Per il portavoce del Guardasigilli, inoltre, "è del tutto sbagliato citare la mancanza di benzina per le macchine dei magistrati perché il ministro Mastella, sin dal suo insediamento in via Arenula, sta facendo di tutto per riassestare i conti della Giustizia e fornire agli operatori tutti gli strumenti loro necessari, anche se un solo anno non può bastare a risanare le lacune ereditate. L’Espresso ha avviato, e non è la prima volta, una campagna affatto giornalistica con evidenti finalità politiche".

Bertinotti: "Volo di Stato? Non è detto che costi di più" "Può essere benissimo prescritto, come si sa queste cose in genere sono molto regolate". Così il presidente della Camera Fausto Bertinotti risponde ai cronisti che gli chiedono un commento sulla vicenda. "Non è neanche detto - sottolinea Bertinotti, replicando a chi gli chiedeva se non vi fosse una contraddizione fra l’uso del volo di stato e il dibattito sul taglio dei costi della politica - che fare altrimenti costi meno, visto che occorre tenere conto anche - spiega il presidente della Camera - della questione dell’organizzazione della sicurezza".
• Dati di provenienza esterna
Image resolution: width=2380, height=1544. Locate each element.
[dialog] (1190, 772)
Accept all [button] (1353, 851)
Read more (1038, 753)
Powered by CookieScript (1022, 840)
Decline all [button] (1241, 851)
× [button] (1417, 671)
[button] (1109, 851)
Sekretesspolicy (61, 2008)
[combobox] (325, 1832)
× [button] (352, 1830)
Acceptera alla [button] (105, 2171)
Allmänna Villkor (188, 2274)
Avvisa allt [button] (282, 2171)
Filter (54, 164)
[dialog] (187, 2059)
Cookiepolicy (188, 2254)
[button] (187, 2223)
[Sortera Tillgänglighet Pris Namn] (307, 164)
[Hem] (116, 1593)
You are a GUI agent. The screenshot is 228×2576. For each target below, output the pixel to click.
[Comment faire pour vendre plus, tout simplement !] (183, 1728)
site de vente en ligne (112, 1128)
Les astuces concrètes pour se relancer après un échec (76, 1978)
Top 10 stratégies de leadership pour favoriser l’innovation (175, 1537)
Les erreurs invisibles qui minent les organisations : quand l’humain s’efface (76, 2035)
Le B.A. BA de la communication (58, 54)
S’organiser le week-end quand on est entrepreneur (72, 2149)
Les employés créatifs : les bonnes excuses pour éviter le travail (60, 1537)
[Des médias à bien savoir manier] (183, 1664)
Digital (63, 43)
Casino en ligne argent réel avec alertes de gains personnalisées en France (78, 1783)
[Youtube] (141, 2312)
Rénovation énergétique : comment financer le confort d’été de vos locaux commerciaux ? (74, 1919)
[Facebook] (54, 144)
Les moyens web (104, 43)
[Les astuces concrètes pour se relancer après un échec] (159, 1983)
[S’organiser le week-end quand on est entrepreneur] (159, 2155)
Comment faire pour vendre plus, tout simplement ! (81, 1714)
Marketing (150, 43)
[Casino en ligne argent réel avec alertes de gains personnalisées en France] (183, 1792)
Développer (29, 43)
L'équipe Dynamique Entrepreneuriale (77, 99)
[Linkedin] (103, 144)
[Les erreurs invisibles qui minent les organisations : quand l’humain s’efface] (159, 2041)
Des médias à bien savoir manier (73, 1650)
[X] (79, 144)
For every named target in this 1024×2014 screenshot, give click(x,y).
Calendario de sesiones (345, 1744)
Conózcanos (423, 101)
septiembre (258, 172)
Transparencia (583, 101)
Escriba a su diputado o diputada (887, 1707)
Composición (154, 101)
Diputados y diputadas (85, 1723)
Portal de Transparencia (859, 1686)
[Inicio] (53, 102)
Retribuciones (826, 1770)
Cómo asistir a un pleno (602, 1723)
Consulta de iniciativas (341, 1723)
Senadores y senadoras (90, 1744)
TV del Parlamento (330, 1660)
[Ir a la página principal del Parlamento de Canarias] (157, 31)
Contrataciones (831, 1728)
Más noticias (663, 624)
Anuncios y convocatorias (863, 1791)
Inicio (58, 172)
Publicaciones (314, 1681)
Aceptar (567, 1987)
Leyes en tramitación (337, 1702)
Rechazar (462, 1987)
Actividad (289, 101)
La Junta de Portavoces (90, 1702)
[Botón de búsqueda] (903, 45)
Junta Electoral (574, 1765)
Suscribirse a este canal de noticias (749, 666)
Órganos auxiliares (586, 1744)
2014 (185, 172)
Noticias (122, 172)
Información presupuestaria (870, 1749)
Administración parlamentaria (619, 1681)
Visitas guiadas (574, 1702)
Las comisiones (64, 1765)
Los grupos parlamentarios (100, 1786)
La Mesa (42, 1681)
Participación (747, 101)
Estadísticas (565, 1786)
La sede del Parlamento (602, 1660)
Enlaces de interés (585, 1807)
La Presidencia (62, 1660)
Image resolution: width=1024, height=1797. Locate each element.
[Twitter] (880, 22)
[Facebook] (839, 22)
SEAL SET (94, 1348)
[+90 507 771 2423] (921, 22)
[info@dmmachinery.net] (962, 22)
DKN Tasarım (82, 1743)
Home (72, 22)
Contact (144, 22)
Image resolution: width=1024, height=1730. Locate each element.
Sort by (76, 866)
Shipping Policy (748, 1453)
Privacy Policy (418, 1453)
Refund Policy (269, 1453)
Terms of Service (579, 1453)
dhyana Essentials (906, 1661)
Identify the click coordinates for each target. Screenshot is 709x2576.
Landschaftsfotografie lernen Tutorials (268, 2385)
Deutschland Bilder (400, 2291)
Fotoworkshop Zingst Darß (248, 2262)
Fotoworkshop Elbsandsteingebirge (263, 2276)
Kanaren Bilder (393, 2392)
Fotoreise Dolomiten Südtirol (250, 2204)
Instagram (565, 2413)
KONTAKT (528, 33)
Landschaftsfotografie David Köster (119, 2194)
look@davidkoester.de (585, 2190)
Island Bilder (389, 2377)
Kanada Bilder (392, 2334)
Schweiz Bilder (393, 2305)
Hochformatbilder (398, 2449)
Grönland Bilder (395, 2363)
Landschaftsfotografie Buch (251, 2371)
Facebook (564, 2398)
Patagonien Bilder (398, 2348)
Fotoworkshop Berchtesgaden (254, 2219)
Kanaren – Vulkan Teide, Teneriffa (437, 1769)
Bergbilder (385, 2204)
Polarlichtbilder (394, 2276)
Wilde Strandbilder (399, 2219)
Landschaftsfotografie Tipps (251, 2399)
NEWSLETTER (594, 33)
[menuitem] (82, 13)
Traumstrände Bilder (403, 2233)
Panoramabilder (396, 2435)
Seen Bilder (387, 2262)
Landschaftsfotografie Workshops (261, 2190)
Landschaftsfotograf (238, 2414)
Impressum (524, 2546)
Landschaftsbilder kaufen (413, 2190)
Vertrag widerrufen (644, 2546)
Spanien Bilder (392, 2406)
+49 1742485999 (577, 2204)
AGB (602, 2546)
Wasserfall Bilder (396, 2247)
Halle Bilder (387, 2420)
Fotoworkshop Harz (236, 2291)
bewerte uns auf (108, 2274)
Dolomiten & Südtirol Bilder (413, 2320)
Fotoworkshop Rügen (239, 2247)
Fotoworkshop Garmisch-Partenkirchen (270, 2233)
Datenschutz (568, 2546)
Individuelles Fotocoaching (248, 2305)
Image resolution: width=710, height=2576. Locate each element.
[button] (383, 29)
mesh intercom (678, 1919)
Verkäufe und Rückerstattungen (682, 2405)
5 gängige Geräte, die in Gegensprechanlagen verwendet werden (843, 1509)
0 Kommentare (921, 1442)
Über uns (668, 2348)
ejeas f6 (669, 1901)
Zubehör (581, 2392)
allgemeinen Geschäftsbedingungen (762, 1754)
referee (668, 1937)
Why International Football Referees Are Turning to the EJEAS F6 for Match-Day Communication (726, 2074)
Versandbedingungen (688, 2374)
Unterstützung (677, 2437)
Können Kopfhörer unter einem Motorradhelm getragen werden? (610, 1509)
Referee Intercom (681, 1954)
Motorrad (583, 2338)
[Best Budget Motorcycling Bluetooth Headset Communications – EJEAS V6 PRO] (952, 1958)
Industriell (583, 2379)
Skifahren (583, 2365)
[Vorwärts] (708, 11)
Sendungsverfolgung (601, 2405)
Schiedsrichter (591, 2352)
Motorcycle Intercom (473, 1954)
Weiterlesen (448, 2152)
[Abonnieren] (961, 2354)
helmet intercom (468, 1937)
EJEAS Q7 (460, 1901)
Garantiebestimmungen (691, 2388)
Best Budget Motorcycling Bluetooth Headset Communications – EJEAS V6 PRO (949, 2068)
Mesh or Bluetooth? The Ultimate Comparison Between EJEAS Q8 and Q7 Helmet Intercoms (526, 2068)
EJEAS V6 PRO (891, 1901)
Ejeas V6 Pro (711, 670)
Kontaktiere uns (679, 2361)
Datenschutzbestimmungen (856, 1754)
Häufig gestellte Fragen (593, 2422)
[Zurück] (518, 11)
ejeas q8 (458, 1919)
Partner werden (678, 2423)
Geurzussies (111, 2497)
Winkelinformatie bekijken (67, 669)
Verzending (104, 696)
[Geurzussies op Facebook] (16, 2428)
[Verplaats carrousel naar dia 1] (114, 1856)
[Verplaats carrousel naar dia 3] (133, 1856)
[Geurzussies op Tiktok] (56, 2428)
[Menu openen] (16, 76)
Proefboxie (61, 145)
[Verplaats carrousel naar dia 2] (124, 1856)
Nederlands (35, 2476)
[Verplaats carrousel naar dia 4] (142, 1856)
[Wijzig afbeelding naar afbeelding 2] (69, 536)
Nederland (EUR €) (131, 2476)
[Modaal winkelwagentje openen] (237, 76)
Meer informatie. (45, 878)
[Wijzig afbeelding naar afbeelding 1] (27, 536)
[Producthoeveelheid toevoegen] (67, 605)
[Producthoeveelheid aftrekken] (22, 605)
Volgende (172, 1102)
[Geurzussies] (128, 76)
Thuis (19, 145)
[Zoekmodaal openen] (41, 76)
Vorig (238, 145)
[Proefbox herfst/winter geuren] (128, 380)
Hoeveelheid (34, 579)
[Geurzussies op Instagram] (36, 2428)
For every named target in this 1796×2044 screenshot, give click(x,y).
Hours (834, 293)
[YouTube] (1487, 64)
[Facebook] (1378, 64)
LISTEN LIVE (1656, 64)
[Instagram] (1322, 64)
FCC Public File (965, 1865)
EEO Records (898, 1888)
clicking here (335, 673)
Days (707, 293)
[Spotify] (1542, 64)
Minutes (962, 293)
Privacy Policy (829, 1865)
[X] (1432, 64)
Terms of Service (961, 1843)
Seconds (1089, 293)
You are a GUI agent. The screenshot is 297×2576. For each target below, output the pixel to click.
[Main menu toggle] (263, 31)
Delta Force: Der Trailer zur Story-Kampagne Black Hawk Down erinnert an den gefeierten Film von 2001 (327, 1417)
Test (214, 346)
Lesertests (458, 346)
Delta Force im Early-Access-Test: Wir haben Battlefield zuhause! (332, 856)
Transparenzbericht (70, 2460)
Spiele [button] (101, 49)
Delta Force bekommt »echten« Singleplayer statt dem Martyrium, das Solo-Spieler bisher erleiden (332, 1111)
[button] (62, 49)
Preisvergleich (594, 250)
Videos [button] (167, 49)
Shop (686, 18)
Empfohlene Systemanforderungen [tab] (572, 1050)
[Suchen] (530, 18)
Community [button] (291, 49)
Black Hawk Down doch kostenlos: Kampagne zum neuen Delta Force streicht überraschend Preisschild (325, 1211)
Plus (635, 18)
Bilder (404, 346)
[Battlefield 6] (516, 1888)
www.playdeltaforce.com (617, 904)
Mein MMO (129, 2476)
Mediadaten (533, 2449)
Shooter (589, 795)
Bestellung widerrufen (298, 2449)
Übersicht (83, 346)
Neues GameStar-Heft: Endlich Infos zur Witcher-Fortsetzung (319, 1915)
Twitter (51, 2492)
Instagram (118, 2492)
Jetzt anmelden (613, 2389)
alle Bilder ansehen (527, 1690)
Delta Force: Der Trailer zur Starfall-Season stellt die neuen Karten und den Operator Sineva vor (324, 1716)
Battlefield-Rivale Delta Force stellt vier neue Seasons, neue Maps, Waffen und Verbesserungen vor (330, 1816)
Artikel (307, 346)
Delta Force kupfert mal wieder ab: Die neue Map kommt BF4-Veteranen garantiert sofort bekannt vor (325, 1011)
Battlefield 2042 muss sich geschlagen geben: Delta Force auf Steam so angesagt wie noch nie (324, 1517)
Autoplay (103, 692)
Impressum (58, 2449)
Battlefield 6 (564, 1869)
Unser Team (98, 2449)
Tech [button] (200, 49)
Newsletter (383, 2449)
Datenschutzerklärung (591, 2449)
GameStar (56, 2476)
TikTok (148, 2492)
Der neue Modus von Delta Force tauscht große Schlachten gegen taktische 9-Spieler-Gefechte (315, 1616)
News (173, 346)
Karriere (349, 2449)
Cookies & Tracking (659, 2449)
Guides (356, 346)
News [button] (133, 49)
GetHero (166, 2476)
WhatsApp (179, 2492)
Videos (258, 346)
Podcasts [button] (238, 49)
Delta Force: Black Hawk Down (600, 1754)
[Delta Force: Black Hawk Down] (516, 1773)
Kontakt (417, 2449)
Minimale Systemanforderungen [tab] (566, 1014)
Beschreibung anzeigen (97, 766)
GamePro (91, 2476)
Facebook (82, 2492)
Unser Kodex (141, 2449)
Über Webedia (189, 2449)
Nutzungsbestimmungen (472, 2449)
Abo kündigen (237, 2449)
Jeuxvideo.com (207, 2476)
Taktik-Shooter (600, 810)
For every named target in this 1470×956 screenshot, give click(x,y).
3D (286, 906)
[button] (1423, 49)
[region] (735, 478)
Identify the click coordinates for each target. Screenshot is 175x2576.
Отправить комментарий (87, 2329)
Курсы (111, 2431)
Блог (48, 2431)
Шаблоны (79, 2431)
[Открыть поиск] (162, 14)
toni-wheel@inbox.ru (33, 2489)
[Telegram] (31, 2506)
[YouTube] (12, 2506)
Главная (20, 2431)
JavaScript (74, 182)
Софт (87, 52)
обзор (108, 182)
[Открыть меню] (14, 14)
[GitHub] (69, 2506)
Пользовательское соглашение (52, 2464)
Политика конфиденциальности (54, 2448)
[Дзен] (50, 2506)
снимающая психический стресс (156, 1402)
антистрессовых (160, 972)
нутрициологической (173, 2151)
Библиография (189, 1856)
Fabris: "Anche Di Pietro in elicottero a Monza" Perché L’Espresso se la prende anche con tanti altri, come Antonio Di Pietro, "con figlio e amici al seguito", che per la stessa ragione hanno usato la navetta in elicottero da Linate? Se lo chiede Mauro Fabris, capogruppo dell’Udeur alla Camera, secondo il quale "nella gara a chi le spara più grosse l’Espresso questa volta ha superato ogni decenza". "Quello che vorrei denunciare è la strumentalità dell’attacco portato individualmente al ministro Mastella per l’utilizzo, a leggere L’Espresso, di un elicottero-limousine super lusso di una società privata, pagato da chissà chi". "Per colpire Mastella - spiega Fabris - L’Espresso dimentica (solo casualmente?) che il servizio navetta elicotteri da Linate all’autodromo di Monza, come in tutte le altre precedenti edizioni del Gp d’Italia, viene organizzato dalla società di gestione dello stesso autodromo a beneficio non solo delle autorità pubbliche, ma anche di tantissimi altri ospiti della manifestazione, giornalisti compresi". "Sono stato personalmente testimone del fatto che innumerevoli colleghi parlamentari, di maggioranza e opposizione, numerosi sottosegretari, finanche il ministro Di Pietro con figlio e amici al seguito, domenica scorsa hanno impiegato lo stesso servizio navetta utilizzato dal ministro Mastella. La domanda sorge allora spontanea - sottolinea il capogruppo dell’Udeur - perché L’Espresso con il suo articolo compie un’azione di killeraggio politico solo contro il Guardasigilli?".